Amber Ray denies the government’s role in the cyberbullying act. Amid a whirlwind of online fury, the glamorous socialite and influencer fired back at trolls accusing her of being a state mouthpiece after voicing support for the controversial Cybercrime Amendment Bill, insisting her stance stems from personal scars of digital venom, not a pay cheque from the powers that be.
In a candid Instagram Live that drew 150,000 viewers in under an hour, the 32-year-old mother-of-two, known for her unapologetic flaunts of luxury and love, shut down rumours swifter than a Nairobi downpour: “I’m no government employee – never have been, never will. This is me talking from the gut, after years of eating hate for breakfast.”
The drama ignited Tuesday when Amber Ray, real name Faith Makau, dropped a video endorsing the bill’s push for harsher penalties on cyberbullying, revenge, and fake news – offences that could now fetch up to 10 years behind bars or Sh10 million fines under the amended law tabled last week.
“For once, I genuinely support a government move,” she said, her signature bold brows furrowed against a backdrop of her sleek Lavington living room.
“Freedom of speech? Yes. But using it to bully, defame, or drag someone’s name through the mud? No, ma’am. I’ve been there – stalked, slut-shamed, and doxxed by keyboard warriors hiding behind avatars.”
Her words, laced with that raw Nairobi twang, struck a chord with fans who’ve watched her rise from club queen to brand boss but drew daggers from netizens branding her a “Ruto rat” in the wake of Gen Z’s anti-tax tantrums.
Backlash flooded her mentions like the Athi in flood season: “Sellout!” screamed one viral thread, while memes morphed her into a State House puppet, strings pulled by the hustler-in-chief.

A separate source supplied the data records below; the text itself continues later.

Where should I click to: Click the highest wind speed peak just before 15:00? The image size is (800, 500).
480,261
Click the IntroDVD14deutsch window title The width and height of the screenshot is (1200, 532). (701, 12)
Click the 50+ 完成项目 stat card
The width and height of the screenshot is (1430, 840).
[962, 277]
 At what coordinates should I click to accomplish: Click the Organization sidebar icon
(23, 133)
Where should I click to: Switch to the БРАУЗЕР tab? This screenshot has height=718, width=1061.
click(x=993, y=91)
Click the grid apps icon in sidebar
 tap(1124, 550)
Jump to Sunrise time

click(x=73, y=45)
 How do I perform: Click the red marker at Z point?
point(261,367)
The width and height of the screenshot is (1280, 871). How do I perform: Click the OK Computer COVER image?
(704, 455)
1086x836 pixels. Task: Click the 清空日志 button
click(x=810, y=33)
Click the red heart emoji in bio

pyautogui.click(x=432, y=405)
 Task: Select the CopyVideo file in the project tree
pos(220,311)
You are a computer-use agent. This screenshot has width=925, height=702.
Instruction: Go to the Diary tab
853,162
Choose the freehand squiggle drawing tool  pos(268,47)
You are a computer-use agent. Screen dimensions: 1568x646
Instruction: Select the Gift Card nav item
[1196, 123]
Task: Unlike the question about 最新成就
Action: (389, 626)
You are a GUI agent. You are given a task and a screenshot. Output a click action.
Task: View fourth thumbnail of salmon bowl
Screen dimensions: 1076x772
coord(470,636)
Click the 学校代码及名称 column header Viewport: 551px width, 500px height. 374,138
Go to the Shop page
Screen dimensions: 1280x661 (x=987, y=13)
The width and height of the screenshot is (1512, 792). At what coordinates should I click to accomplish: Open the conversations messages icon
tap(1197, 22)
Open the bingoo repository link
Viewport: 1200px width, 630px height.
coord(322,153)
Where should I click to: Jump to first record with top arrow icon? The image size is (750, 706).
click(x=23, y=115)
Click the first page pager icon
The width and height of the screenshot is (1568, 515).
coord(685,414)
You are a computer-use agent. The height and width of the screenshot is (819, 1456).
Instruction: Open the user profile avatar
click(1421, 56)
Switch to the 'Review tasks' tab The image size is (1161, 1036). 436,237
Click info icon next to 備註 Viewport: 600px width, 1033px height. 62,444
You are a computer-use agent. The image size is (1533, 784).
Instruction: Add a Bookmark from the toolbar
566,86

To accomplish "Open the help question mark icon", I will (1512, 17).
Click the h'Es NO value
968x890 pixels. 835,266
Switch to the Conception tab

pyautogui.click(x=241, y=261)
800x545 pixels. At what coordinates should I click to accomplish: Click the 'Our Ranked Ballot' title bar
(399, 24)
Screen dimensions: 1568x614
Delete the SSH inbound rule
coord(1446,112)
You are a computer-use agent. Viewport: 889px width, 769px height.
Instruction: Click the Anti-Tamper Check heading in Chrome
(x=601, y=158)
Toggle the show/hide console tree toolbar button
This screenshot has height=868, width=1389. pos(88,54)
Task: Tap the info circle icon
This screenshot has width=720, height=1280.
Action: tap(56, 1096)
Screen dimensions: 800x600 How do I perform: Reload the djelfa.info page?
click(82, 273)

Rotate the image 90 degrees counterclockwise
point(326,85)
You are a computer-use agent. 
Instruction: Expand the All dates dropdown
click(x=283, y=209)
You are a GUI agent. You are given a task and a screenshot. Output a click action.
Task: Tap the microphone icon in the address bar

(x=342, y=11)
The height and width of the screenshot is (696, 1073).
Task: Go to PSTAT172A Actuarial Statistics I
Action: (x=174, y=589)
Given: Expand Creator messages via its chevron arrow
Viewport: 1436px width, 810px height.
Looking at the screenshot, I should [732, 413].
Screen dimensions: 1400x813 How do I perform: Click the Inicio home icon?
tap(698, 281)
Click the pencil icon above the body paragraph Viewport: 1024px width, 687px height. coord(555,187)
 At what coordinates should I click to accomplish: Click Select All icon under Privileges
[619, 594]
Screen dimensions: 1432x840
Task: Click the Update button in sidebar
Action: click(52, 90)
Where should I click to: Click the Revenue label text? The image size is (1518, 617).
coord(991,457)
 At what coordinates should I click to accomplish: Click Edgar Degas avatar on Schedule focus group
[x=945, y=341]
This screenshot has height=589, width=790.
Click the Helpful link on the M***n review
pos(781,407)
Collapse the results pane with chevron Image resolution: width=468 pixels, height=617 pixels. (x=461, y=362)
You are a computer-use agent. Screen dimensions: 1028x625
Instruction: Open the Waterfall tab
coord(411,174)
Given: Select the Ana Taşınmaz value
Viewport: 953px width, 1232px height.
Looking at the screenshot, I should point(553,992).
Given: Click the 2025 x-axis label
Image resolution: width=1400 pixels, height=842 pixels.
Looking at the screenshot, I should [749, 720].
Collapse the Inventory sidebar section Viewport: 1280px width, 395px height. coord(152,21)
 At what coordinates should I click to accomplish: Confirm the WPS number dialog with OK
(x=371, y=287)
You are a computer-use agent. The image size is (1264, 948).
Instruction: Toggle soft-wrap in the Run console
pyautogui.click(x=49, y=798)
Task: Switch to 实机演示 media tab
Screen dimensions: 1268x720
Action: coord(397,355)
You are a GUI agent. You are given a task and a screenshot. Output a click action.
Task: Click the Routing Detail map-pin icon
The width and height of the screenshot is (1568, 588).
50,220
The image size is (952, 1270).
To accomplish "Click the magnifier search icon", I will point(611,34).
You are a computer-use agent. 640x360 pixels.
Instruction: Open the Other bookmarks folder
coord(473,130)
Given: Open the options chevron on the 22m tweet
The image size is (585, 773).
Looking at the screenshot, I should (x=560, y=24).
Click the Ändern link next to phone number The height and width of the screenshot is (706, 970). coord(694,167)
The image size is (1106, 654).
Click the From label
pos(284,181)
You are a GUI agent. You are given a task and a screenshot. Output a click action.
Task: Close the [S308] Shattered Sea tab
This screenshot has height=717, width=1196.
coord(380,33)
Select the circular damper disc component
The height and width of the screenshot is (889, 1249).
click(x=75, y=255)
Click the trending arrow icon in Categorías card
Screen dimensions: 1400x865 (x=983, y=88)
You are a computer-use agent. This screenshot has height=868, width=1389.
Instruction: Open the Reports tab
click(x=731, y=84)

Amber didn’t flinch. “Y’all are quick to call me paid opposition when I speak up for what’s right,” she clapped back in the Live, scrolling through screenshots of old trolls who’d leaked her kids’ school deets or Photoshopped her into scandalous spreads.
“I built this empire on my back – endorsements from M-Pesa to makeup lines, not ministry memos. If supporting laws that protect women like me from online hell makes me ‘pro-govt’, then guilty as charged.”
Her denial doubled as a diary dump: Recalling a 2023 stalker saga that forced her to beef up security and therapy bills, she urged followers, “Cyberbullying isn’t banter; it’s brutality. This act could save lives – ours, our daughters’.”
The bill itself, fast-tracked amid rising digital dust-ups – think Maverick Aoko’s August arrest for “hate posts” – aims to plug loopholes in the 2018 Cybercrimes Act, but critics like digital rights group Bloggers Association of Kenya cry censorship.
“It’s a double-edged sword – shields victims, silences voices,” admitted activist Nanjala Nyabola in a quick op-ed for The Standard. Amber’s pivot? Pure pragmatism from a woman who’s thrived in the troll trenches.
“I’m independent – I fly private, not on public payroll,” she laughed, flashing a wrist full of custom bling. With her follower count spiking 20,000 overnight, the irony’s thick: In Kenya’s echo-chamber era, her “govt girl” tag might just be the glow-up she never asked for.
For Amber Ray, denying govt ties to the cyberbullying act isn’t defence – it’s declaration. In a city where clout’s currency, her unfiltered fire might just forge fiercer fans. What’s your take – bill boon or bully’s bridle?